Symptomen Syndroom van Usher
Maar wanneer heeft nu iemand Usher? Het is te herkennen aan de volgende symptomen:
- Doofheid, of het steeds slechter gaan horen na verloop van tijd
- Blindheid, of het steeds slechter gaan zien na verloop van tijd
- Moeite met balanceren
Usher syndroom levensverwachting
Iemand met het syndroom van Usher heeft een normale levensverwachting. Het is niet zo dat het syndroom ervoor zorgt dat iemand korter leeft. Hierdoor is de emotionele klap die iemand krijgt na diagnose vaak vrij heftig. Zeker wanneer iemand op jonge leeftijd (vaak de pubertijd) te horen krijgt dat hij of zij gediagnosticeerd is met het syndroom van Usher. Deze personen hebben vaak nog een heel leven voor zich, waarbij ze na diagnose inzien dat ze geleidelijk slechter zullen gaan horen en zien. Maar hoe wordt deze diagnose dan gesteld?
Diagnose
Vaak zien we dat bij kinderen al gehoorproblemen voorkomen. Wanneer hier zich ook een verslechterd zicht ontwikkelt volgt er een onderzoek door de oogarts en/of KNO-arts. Een bloedonderzoek zorgt voor een uiteindelijke diagnose.
Valt er te leven met Usher?
Ja, er valt te leven met Usher. Wel is het voor de mensen die het overkomt een ontzettende verandering in het leven dat zij leiden. Zeker wanneer iemand gewend is om gewoon te kunnen zien of horen.
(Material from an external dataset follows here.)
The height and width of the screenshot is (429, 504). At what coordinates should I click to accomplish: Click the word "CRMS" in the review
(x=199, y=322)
Wanneer het gehoor en zicht vervolgens langzaam afnemen, dan is dit een ontzettende aanslag op de levenskwaliteit. Wanneer iemand een ernstige vorm heeft en dus ook nagenoeg helemaal doof en blind is, is de levenskwaliteit zodanig aangepast dat het zo kan zijn dat er euthanasie overwogen wordt.
Behandeling Syndroom van Usher
Het syndroom van Usher is nog niet te behandelen. Toch is er sinds eind 2019 hoop. Na een geldinzameling is er onderzoek gedaan naar de behandeling van Usher. Doordat Usher zo zeldzaam is werd er nooit prioriteit gegeven aan een onderzoek voor de behandeling van Usher.
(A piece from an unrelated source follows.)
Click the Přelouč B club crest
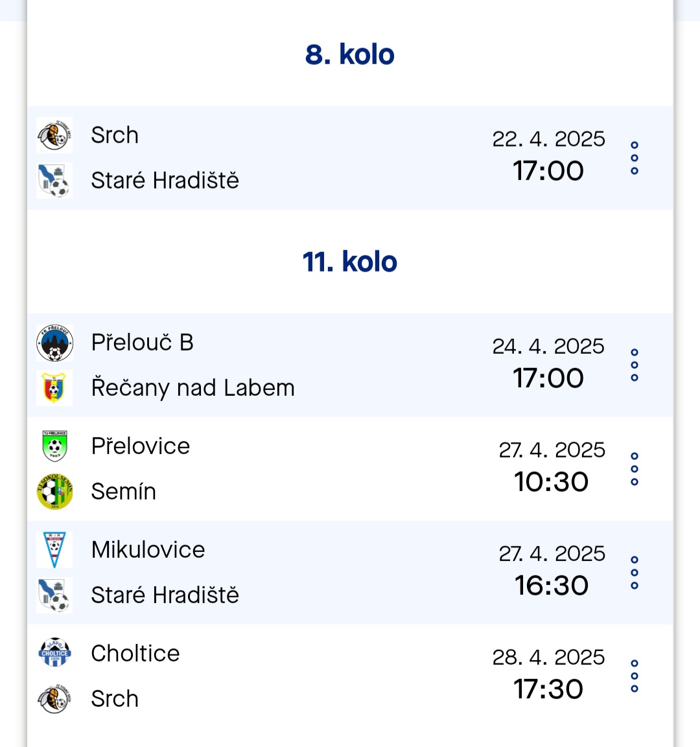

De onderzoeken die nu bezig zijn zijn voornamelijk gericht op het verminderen van klachten, niet op genezing. Het duurt naar alle waarschijnlijkheid tot 2025 voor we meer horen over de ontwikkeling van deze behandeling.
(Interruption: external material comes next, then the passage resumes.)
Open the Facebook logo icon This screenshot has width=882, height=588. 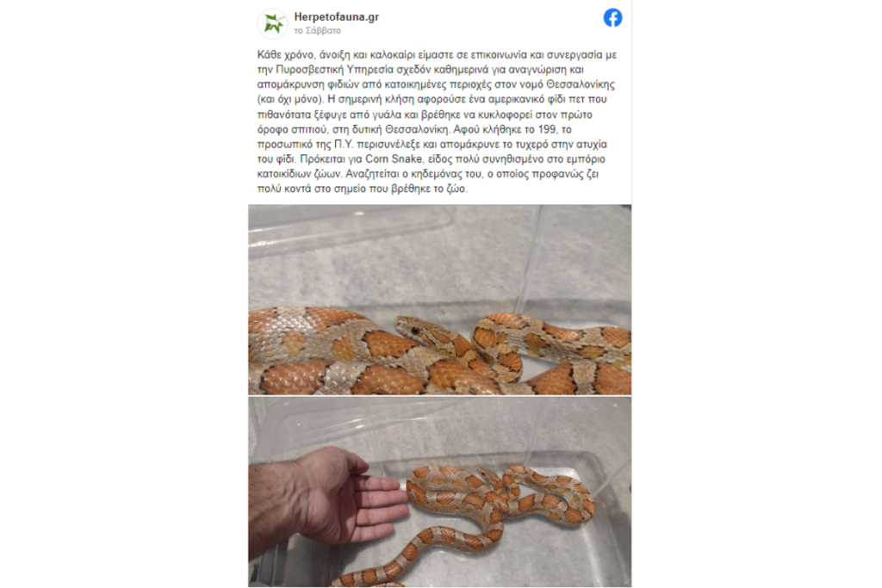tap(612, 18)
Wel zijn er bepaalde opties om de klachten te verminderen. Zeker bij kleine kinderen die slechter horen is een hoortoestel een uitkomst om de kinderjaren door te komen. Een hoortoestel helpt alleen bij patiënten die gediagnosticeerd zijn met type II en type III. Mensen met type I worden al doof geboren en hebben dus geen baat bij het dragen van een hoortoestel.